The requirements for this project are:
pip install numpy
pip install matplotlib
pip install pandas
pip install pillow
pip install torchvision
pip install -U albumentations
To run the project it's required an IDE or editor which supports jupyer notebooks.
This project aimed at showing how much a model training could be improved changing several aspects of it, like:
- Data augmentation.
- Training the whole CNN.
- Change optimizer.
- Change learning rate (through schedulers or other methods).
git clone https://github.com/jgurakuqi/deep-learning-based-dog-breed-classifier
Possible changes:
- Replace the multiprocessing pool with a multithreading pool. The project was built upon Python 3.8, hence multithreading has severly improved in terms of performance since then.
- The project was made upon an old version of Pytorch (< 2.0), which did not include the new features (e.g., torch compile). Using newer versions could allow to improve the model training.
- For my tests I used Adam, AdamW and SGD, and I ended up using SGD which showed better results, at the cost of much higher training times. Other optimizers might be considered to improve further the test accuracy and training times.
- The current training batches are devised for my GPU memory (8GB). If your GPU has higher memory amounts, increasing the batch size can improve the execution. BE CAREFUL: might influence also the training results.
- To determine the best Learning-rate paths I tested, I used several Learning rate schedulers, combined with several other configurations of my training context (i.e., with different optimizers, different weight decays, etc...), and I even defined some custom learning rate schedulers, which were fundamental, as they led me to my final Constraint propagation based trainer. Defining new schedulers, and testing the existing ones with other optimizers and further configurations might improve further the training execution time and the model's result.
- My trainer applies a Constraint propagation over the training, by training in the same epoch the model multiple times with a range of possible learning rates (with configurable granularity), and proceedes in the training of the model which achieves the best validation scores in that epoch ("pruning" those models which did not achieve the best result). This idea could be further improved introducing new a new logic for the update of the learning rates.
- The model currently uses early stopping. During my tests the chosen stopping threshold has shown to achieve the best results, but using this training model over other datasets and problems might require different thresholds.

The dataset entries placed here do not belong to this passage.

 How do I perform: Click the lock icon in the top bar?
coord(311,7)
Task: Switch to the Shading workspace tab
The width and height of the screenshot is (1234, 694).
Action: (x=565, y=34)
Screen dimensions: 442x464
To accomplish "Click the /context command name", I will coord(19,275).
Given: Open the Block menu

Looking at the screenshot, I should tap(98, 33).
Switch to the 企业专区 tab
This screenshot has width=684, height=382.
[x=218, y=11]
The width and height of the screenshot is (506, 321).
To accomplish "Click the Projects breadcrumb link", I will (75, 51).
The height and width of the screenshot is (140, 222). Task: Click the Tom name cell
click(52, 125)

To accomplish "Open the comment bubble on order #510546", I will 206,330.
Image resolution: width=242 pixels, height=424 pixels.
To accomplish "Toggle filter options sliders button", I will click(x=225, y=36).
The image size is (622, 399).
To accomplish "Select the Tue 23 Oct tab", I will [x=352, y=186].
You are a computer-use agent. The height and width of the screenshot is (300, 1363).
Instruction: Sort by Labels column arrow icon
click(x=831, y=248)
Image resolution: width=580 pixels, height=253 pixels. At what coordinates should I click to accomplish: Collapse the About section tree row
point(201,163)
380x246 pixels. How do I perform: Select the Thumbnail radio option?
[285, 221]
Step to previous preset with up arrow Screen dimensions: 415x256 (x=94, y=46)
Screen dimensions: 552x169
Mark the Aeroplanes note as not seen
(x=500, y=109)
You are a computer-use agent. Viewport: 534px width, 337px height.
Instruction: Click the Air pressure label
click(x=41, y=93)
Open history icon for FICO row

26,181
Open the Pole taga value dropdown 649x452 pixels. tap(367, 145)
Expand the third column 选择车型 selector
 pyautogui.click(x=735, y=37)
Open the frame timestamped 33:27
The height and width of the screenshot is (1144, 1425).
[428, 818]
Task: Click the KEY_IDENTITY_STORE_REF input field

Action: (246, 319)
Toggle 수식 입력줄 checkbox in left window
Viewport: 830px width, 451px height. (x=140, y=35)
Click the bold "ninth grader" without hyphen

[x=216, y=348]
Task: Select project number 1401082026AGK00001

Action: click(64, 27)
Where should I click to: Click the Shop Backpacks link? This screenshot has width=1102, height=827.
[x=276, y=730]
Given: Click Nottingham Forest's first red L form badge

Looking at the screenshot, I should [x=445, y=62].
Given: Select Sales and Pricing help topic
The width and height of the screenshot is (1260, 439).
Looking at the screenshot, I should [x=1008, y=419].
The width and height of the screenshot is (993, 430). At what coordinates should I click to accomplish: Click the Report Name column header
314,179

- Other augmentations might be used to improve the model's generalization.
MIT License
Copyright (c) 2023 Jurgen Gurakuqi
Permission is hereby granted, free of charge, to any person obtaining a copy of this software and associated documentation files (the "Software"), to deal in the Software without restriction, including without limitation the rights to use, copy, modify, merge, publish, distribute, sublicense, and/or sell copies of the Software, and to permit persons to whom the Software is furnished to do so, subject to the following conditions:
The above copyright notice and this permission notice shall be included in all copies or substantial portions of the Software.
THE SOFTWARE IS PROVIDED "AS IS," WITHOUT WARRANTY OF ANY KIND, EXPRESS OR IMPLIED, INCLUDING BUT NOT LIMITED TO THE WARRANTIES OF MERCHANTABILITY, FITNESS FOR A PARTICULAR PURPOSE AND NONINFRINGEMENT. IN NO EVENT SHALL THE AUTHORS OR COPYRIGHT HOLDERS BE LIABLE FOR ANY CLAIM, DAMAGES OR OTHER LIABILITY, WHETHER IN AN ACTION OF CONTRACT, TORT OR OTHERWISE, ARISING FROM, OUT OF OR IN CONNECTION WITH THE SOFTWARE OR THE USE OR OTHER DEALINGS IN THE SOFTWARE.